··· Material shown ···

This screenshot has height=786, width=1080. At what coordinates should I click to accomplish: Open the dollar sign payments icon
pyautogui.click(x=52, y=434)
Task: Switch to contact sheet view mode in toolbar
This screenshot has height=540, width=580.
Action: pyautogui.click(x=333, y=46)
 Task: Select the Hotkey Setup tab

···
··· Material shown ···

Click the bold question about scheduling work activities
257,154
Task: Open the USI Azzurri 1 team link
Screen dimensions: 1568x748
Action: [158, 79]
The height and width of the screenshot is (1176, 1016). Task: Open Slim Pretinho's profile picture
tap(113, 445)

···
··· Material shown ···

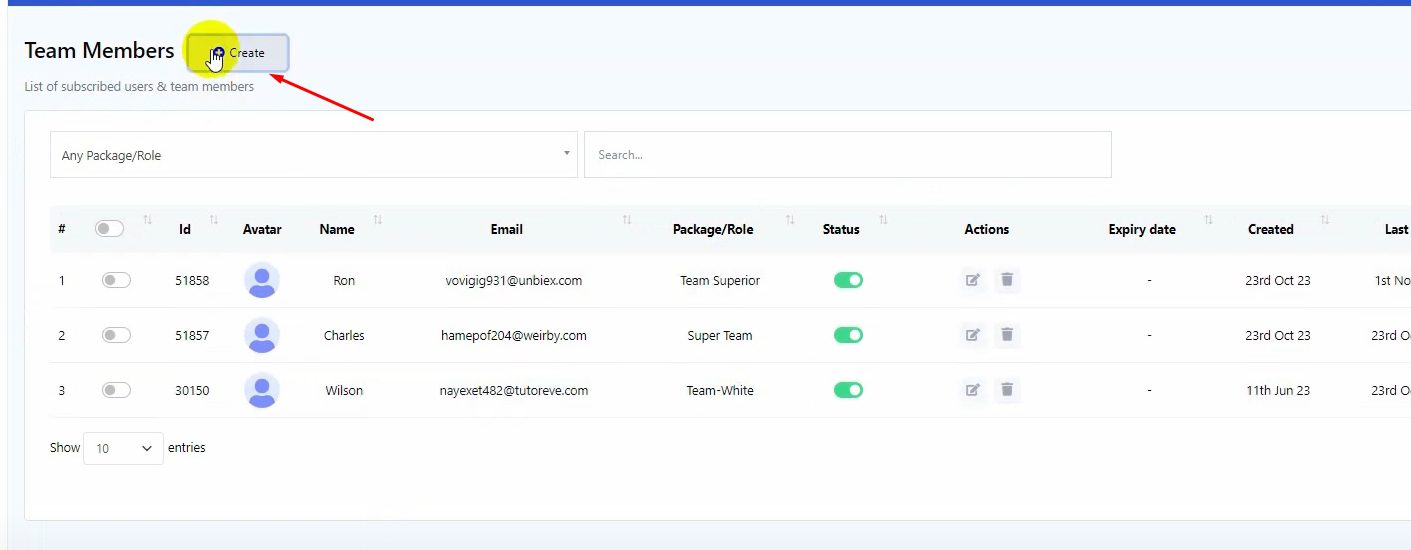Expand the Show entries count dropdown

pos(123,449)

···

*What you should do*:
Give an exact copy of the lines above from the line with "This screenshot has height=786, width=1080." up to and including the line with "Task: Select the Hotkey Setup tab", and leave everything else out.

*Solution to this task*:
This screenshot has height=786, width=1080. At what coordinates should I click to accomplish: Open the dollar sign payments icon
pyautogui.click(x=52, y=434)
Task: Switch to contact sheet view mode in toolbar
This screenshot has height=540, width=580.
Action: pyautogui.click(x=333, y=46)
 Task: Select the Hotkey Setup tab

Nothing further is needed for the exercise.